The commercially available recombinant Echinosorex gymnura MT-ND4L has been optimized through the production process to address these challenges . The protein is provided with a tag (though the specific tag type is determined during the production process) and stabilized in a Tris-based buffer with 50% glycerol .

For researchers producing their own recombinant MT-ND4L, expression in specialized systems designed for membrane proteins, such as bacterial strains with enhanced membrane protein expression capabilities or cell-free systems supplemented with lipid nanodiscs, may improve yields of functional protein.

How can researchers distinguish between direct effects of MT-ND4L alterations and secondary mitochondrial responses?

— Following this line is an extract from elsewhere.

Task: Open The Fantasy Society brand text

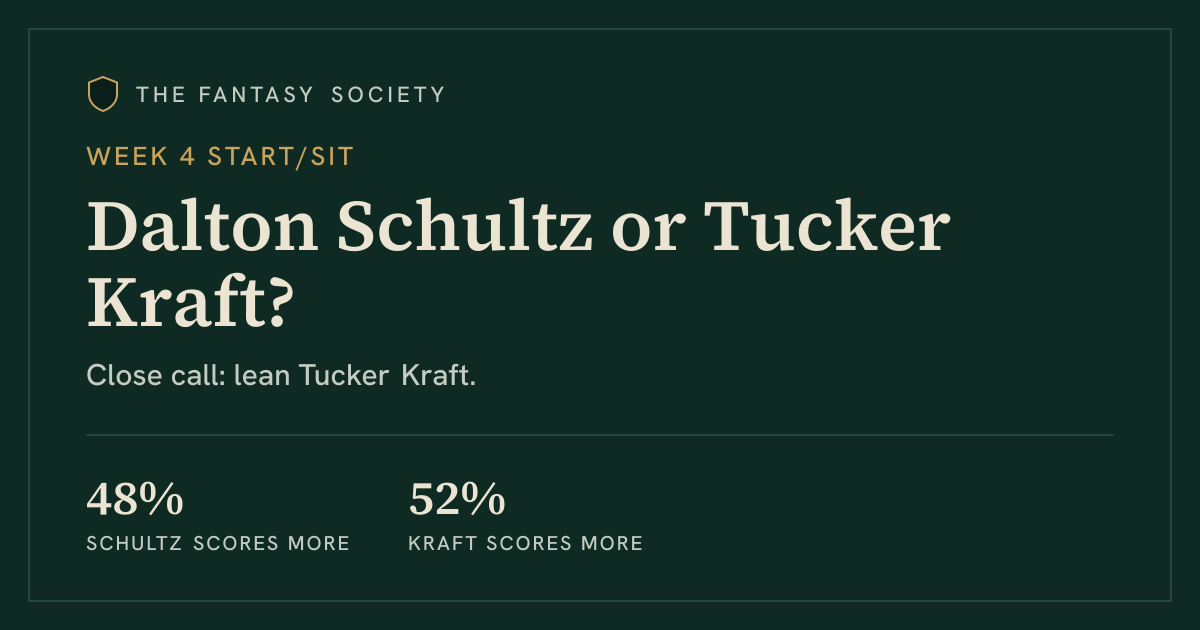Action: (x=291, y=95)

Differentiating primary from secondary effects in MT-ND4L studies requires careful experimental design and multiple complementary approaches:

• Temporal analysis: Monitoring changes over time following MT-ND4L alteration to distinguish immediate effects (likely primary) from delayed responses (potentially secondary).

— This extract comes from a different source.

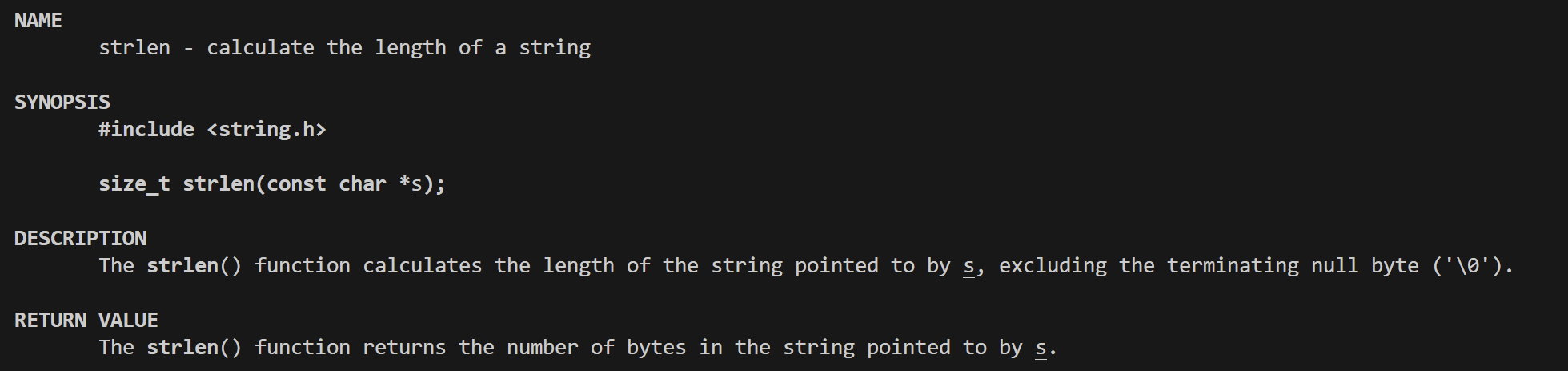Click the underlined s parameter in the prototype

• Dose-response relationships: Examining how the magnitude of MT-ND4L alteration correlates with observed phenotypes.

• Rescue experiments: Re-expressing wild-type MT-ND4L in knockout/knockdown systems to determine which phenotypes are directly attributable to MT-ND4L loss.

• Comparative analysis across models: Testing MT-ND4L alterations in different cell types or organisms to identify consistent primary effects versus context-dependent secondary responses.

• Systems biology approaches:

  • Multi-omics analysis (proteomics, metabolomics, transcriptomics)

  • Network analysis to map direct interactions versus downstream pathways

  • Mathematical modeling of mitochondrial function with and without MT-ND4L

• Isolation of mitochondrial function:

  • In vitro reconstitution of respiratory complexes

  • Isolated mitochondria experiments

  • Permeabilized cell assays

These methodological approaches, used in combination, provide a more comprehensive understanding of MT-ND4L's direct functional role versus the broader cellular adaptations that occur in response to its alteration.